Site icon Craig Medred

Masked Thanksgiving

The traditional bird/Wikimedia Commons

In the season of Thanksgiving in what is destined to go down in history as the era of the COVID, maybe it is time to give thanks for the time and place in which we live.

The pandemic wrought by the SARS-CoV-2 virus is today scaring so many in this country mainly because it has disrupted the safety and security to which we have become accustomed.

Think of how blessed that makes us.

As we sit down to socially distanced dinners around tables missing family and friends who might otherwise grace the day, maybe it’s time to recognize this isn’t Afghanistan or Syria or parts of Africa where death could come tomorrow because someone decides you’re a member of the wrong tribe.

Or the American frontier of the 19th Century or even the American South of the early 20th Century where black men were regularly lynched because of the color of their skin. 

Or Nazi Germany where being Jewish became a death sentence in the 1930s and ’40s, or Bosnia in the 1990s, which is not long ago, where tens of thousands of people were randomly killed for the crime of being Muslim.

It would be nice if those places were the exception and the way Americans live today was the norm, but for most of human history, those places were the norm and the way Americans live today the exception.

Random death coming quickly from any angle at any time was the nature of human existence from the beginning. Only in the last 50 years have we as Americans come to live in such a nice, safe world we expect death to creep up on us instead of arriving suddenly and unexpectedly.

Yes, the unexpected still sometimes happens.  More than 36,000 Americans died in motor vehicle accidents last year, according to the National Highway Traffic Safety Administration.

But in a country of nearly 335 million people, that is such a small number the deaths went largely unnoticed except to the family and friends of the dead.

Not so COVID-19, the disease spawned by SARS-CoV-2.

Freezer vans

COVID-19 has now killed about seven and a half times as many people over the span of about nine months. In some cities, freezer vans have been rolled into position to store the bodies.

All of this has scared the bejesus out of many. Too many among us now know, or know of, someone who went into the hospital one day and a few weeks later came out in a coffin.

And we are simply not used to death in this way.

We are conditioned to expect death to come slowly with the announcement that we have an illness that is generally treatable to degrees great or small, a disease that is destined to kill us for sure because life itself is a death sentence.

But not kill us within days or the matter of a week or two.

The lifetime odds the average American will die of heart disease are one in six and of cancer one in seven, according to the National Safety Council’s Injury Facts website, but these aren’t deaths waiting around the corner.

» Excerpted data:
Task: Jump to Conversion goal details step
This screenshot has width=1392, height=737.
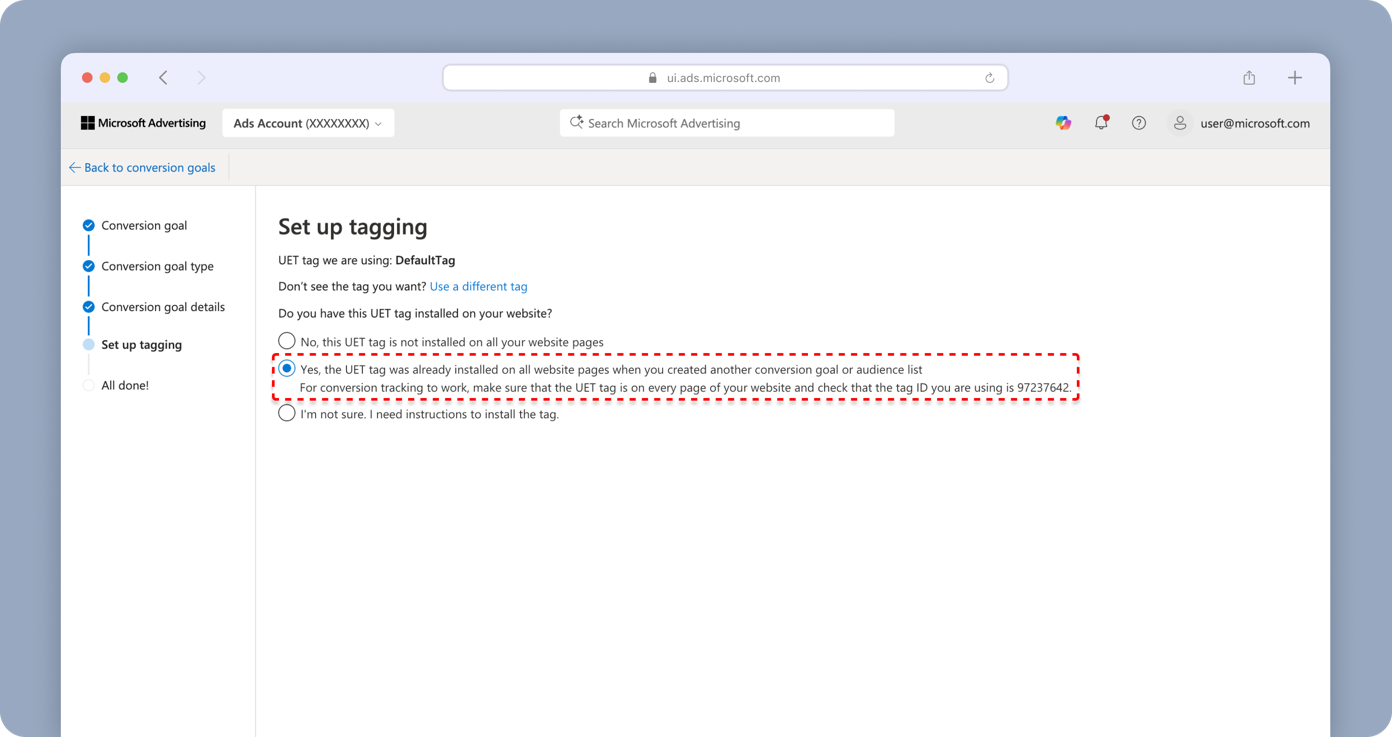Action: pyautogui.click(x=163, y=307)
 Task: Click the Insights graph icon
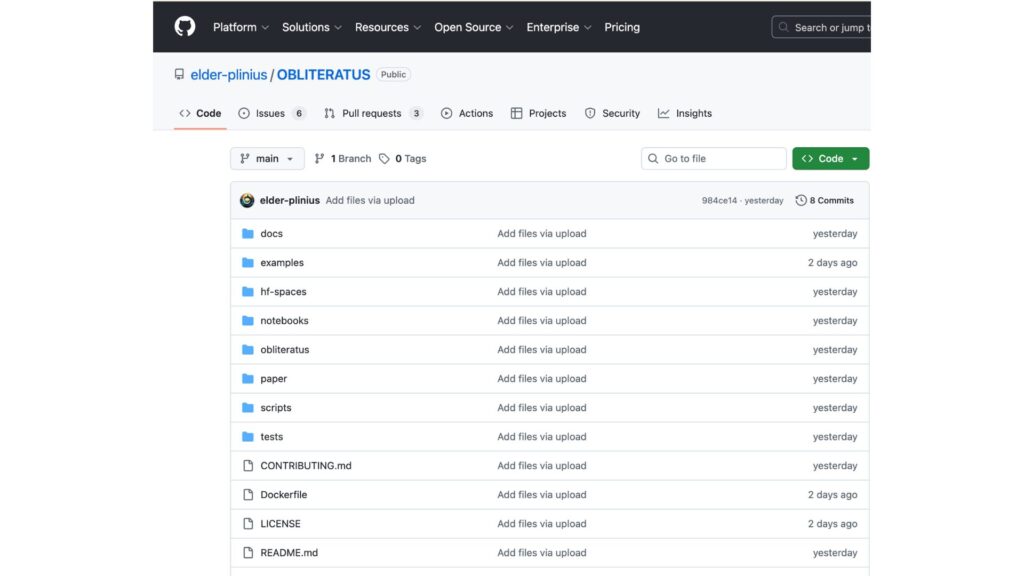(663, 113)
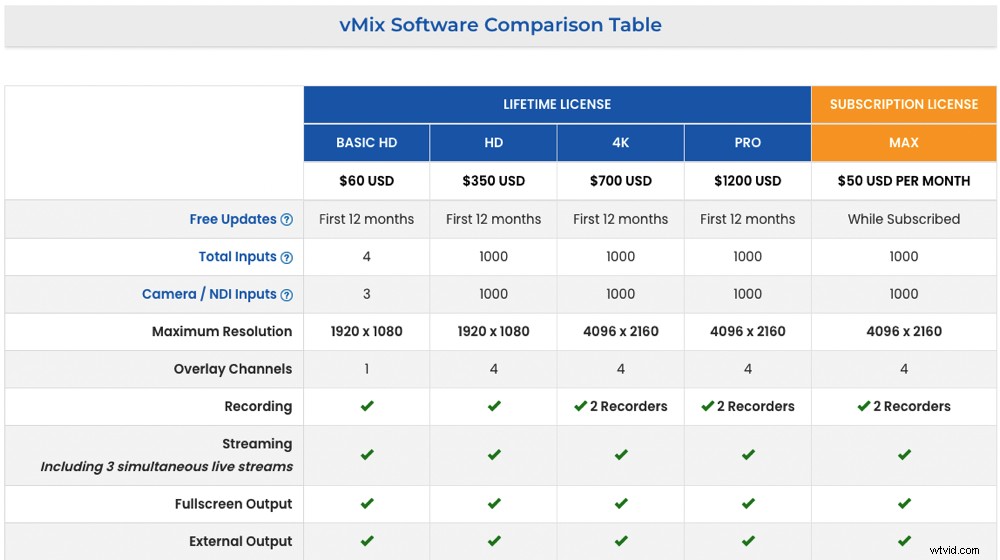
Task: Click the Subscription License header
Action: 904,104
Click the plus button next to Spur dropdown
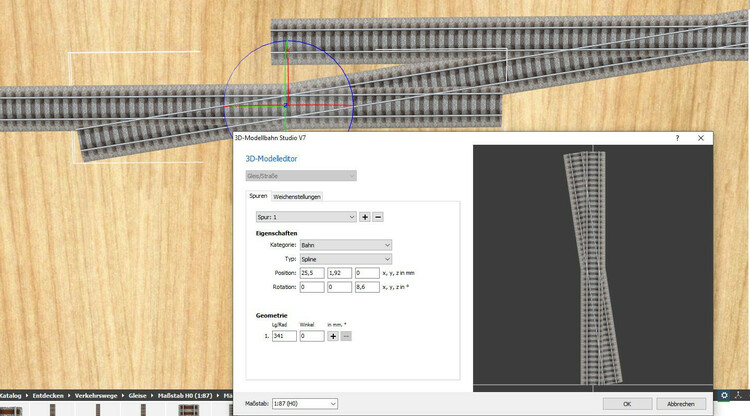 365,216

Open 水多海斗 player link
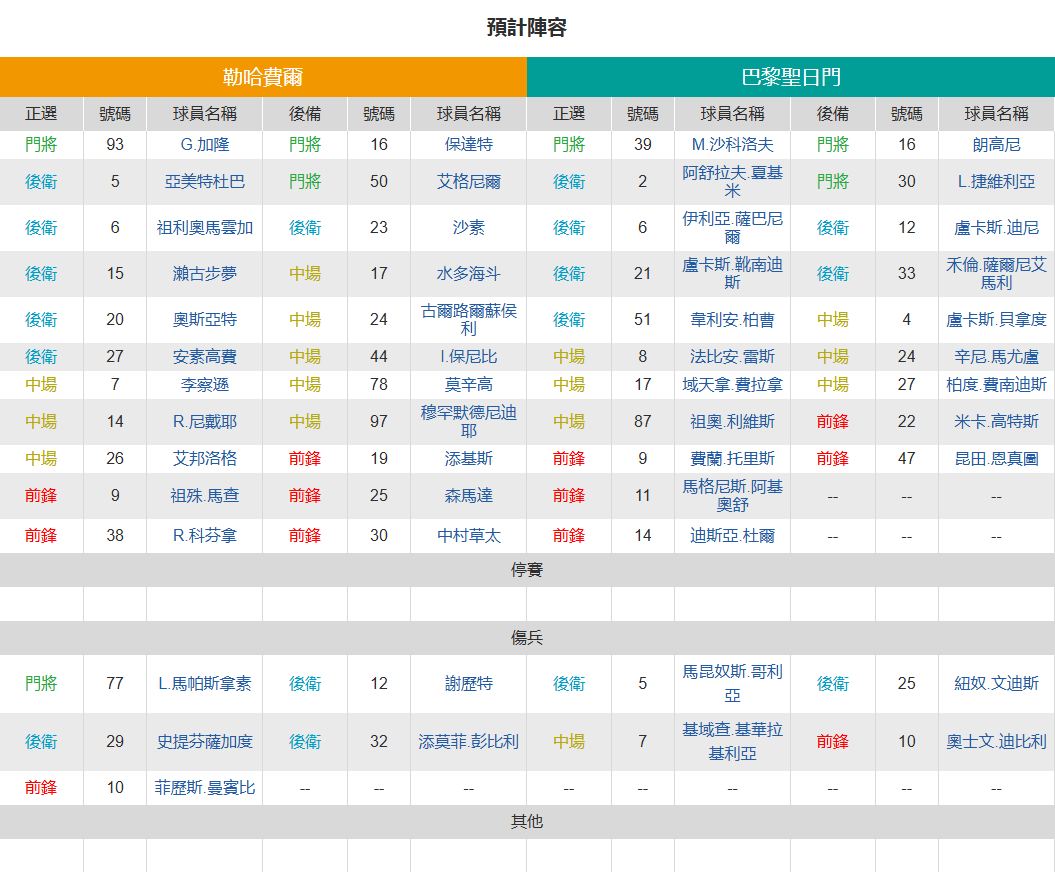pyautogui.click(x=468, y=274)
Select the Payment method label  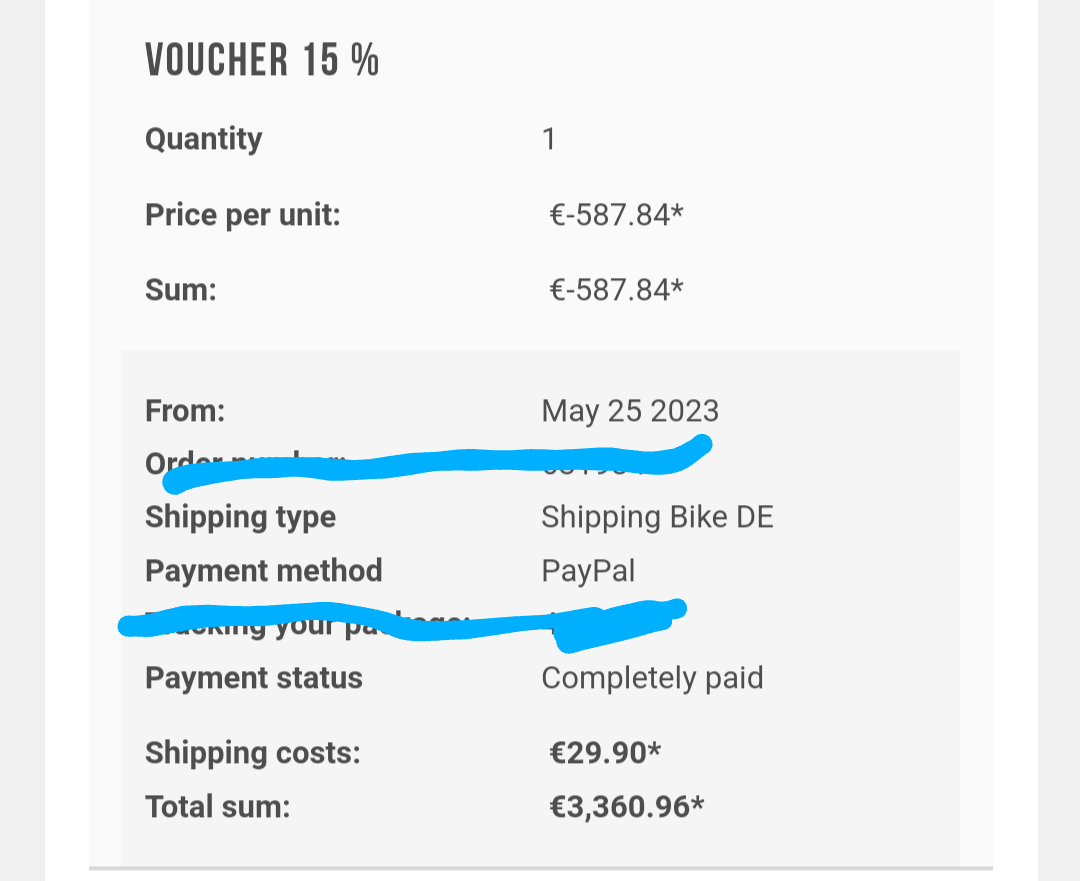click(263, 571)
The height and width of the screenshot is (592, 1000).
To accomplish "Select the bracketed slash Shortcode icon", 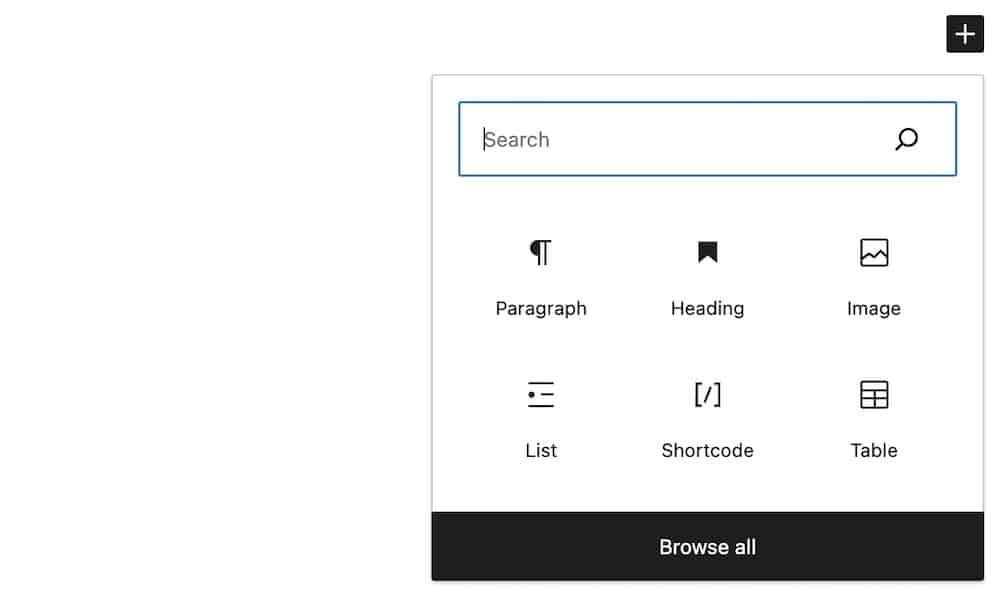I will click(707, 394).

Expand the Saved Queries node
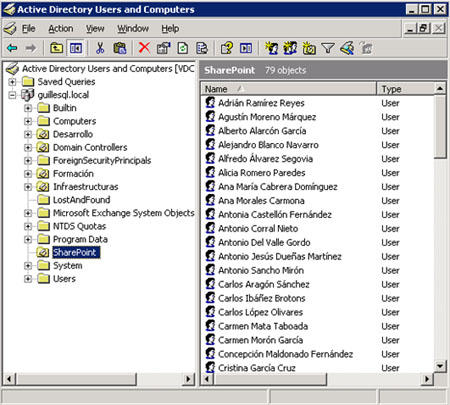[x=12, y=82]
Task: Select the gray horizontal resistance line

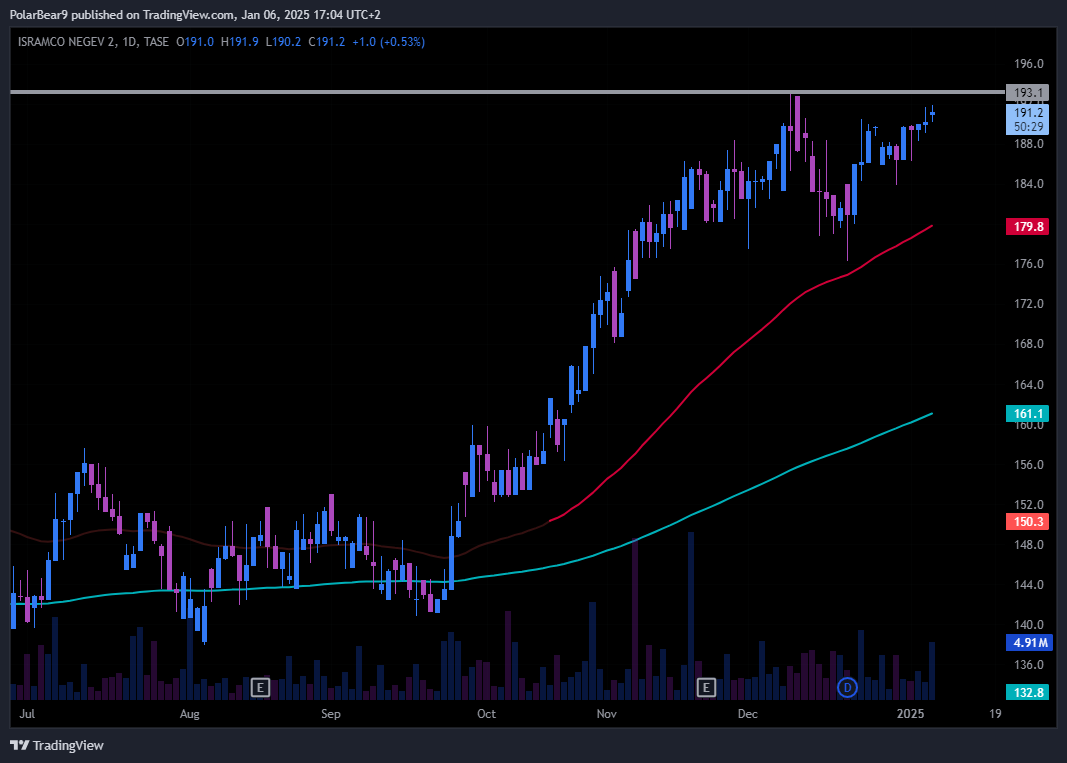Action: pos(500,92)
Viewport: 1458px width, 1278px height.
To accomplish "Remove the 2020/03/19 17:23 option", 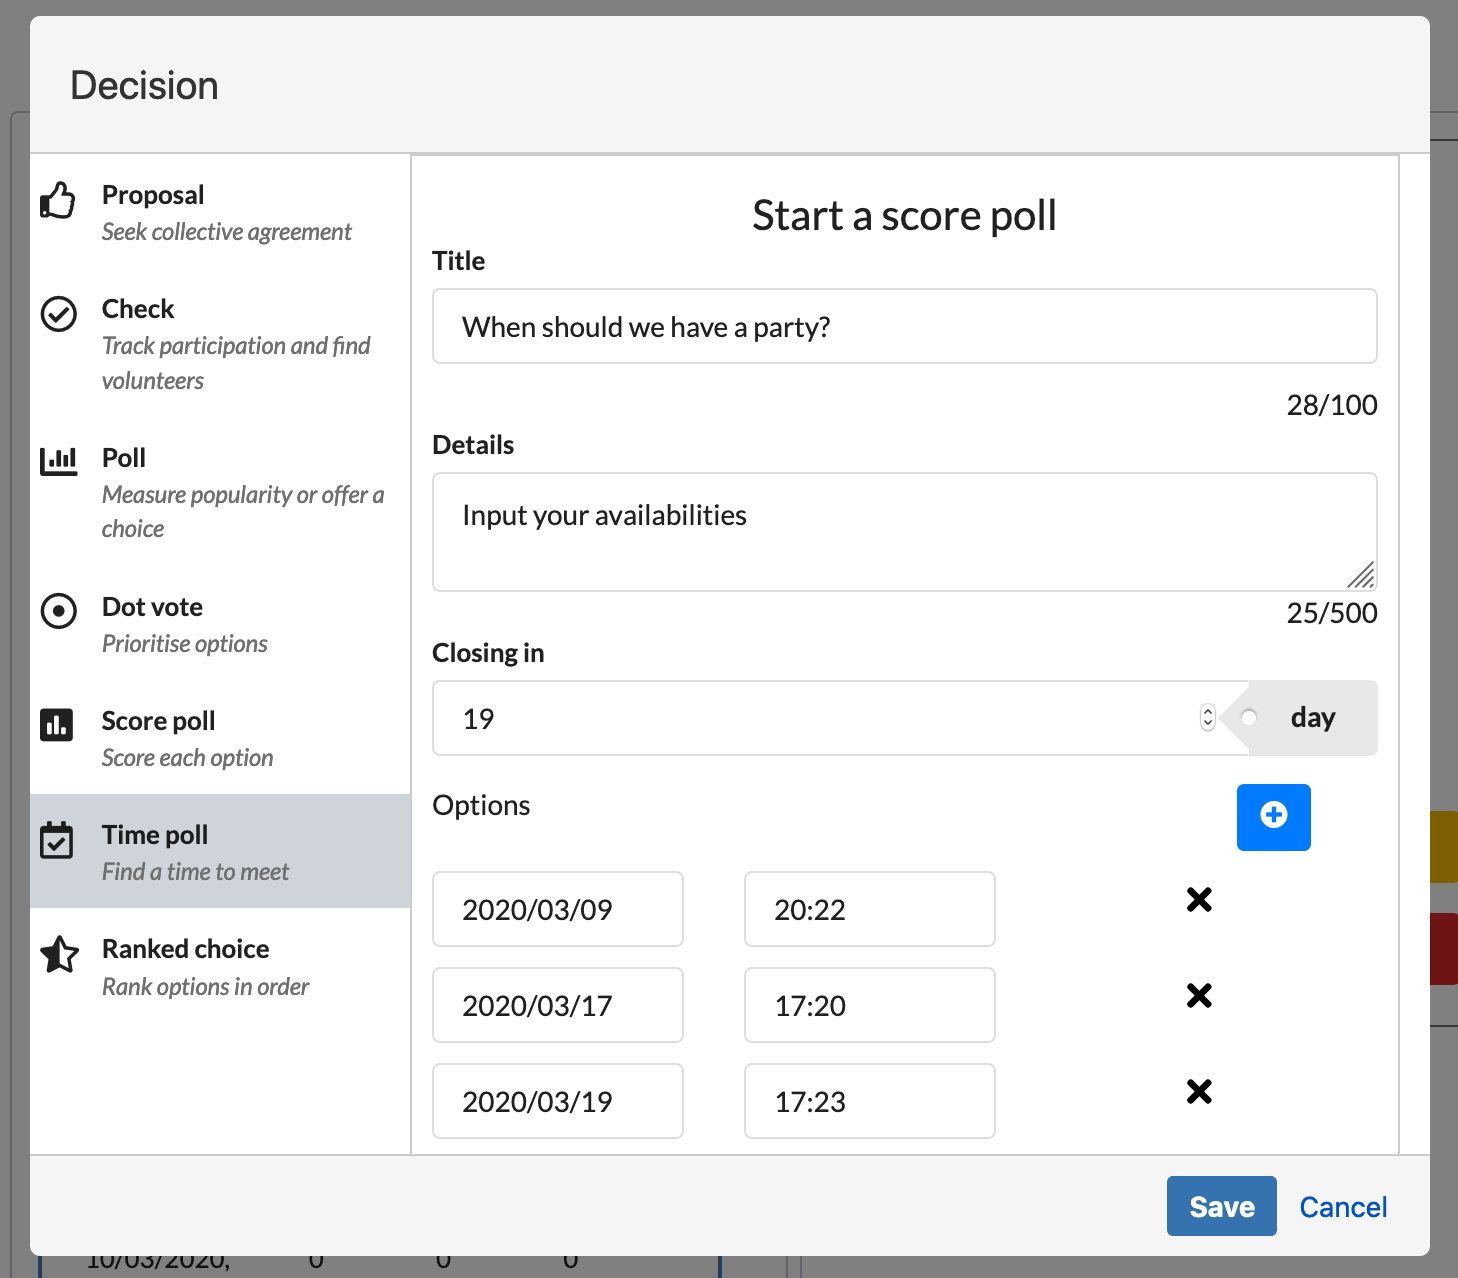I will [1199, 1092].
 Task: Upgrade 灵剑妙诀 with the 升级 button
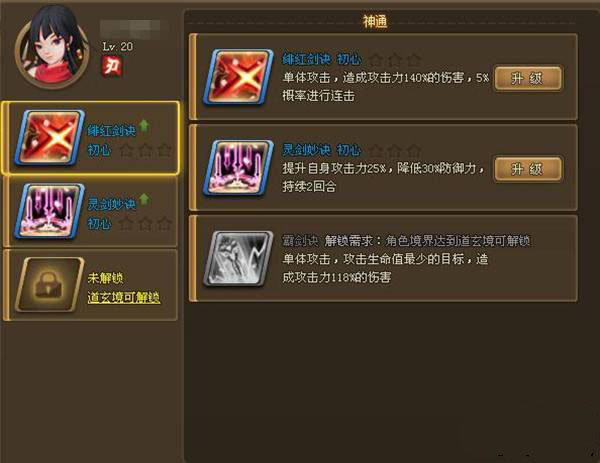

» What is required: Continue the essay on a masked Thanksgiving, starting after its last sentence.

» Response box:
Most of these deaths come slowly, usually with age, and with well-established treatments for dragging out the time between life and death. Sometimes even delaying it for so long that people are declared “cured.”

If you go to a doctor tomorrow because of shortness of breath and are diagnosed with Class I or Class II heart failure, you’re likely to be put on medication and given instruction on how to change your lifestyle to live for years, according to the American Heart Association.

If you go to the doctor and the diagnosis is one of some forms of cancer, you might be among the lucky ones “cured.” Cyclist Lance Armstrong was one of those. His testicular cancer nearly killed him.

He was saved by modern medicine, learned the power of modern drugs, and went on to win the Tour de France seven times only to have the titles taken away because he’d put his knowledge of modern drugs to use as a professional cyclist.

Armstrong is now 45 years old, and if his Strava data can be believed, he would appear to be one of the fittest 40-somethings in the country. Still, he will eventually die because that is the fate of all living things.

As Americans, however, we expect the end to come in established ways. We don’t expect it to overpower our plans for the near future. We do not live those sorts of lives anymore.

In Alaska, for most of human history, the quote-unquote “future” was defined as simply surviving another winter because winters were too often grim times with food in short supply.

No place for old men

In a paper published in the Journal of Anthropological Archaeology, the National Park Service’s Karen Mudar calculated that more than 90 percent of the estimated 3,000 to 4,000 people living on Saint Lawrence Island in the Bering Sea died in the famine of 1878-1880.

This is the way life was; it was hard. There are reasons the average lifespan of a man was less than 54 years only a century ago. It wasn’t that some people didn’t live into their 80s and 90s in 1920; it was that so many never made it past childhood or adolescence or young adulthood.

Nature managed to hold us in check for a long time. Gerontologist Caleb E. Finch estimated that for thousands of years before the Industrial Revolution the human lifespan stayed in the range of 30 to 40 years, and then everything changed.

Man beat back nature with “improvements in hygiene, nutrition, and medicine during the nineteenth and twentieth centuries that reduced mortality from infections at all ages,” Finch wrote in what is considered the definitive paper on the evolution of the human lifespan.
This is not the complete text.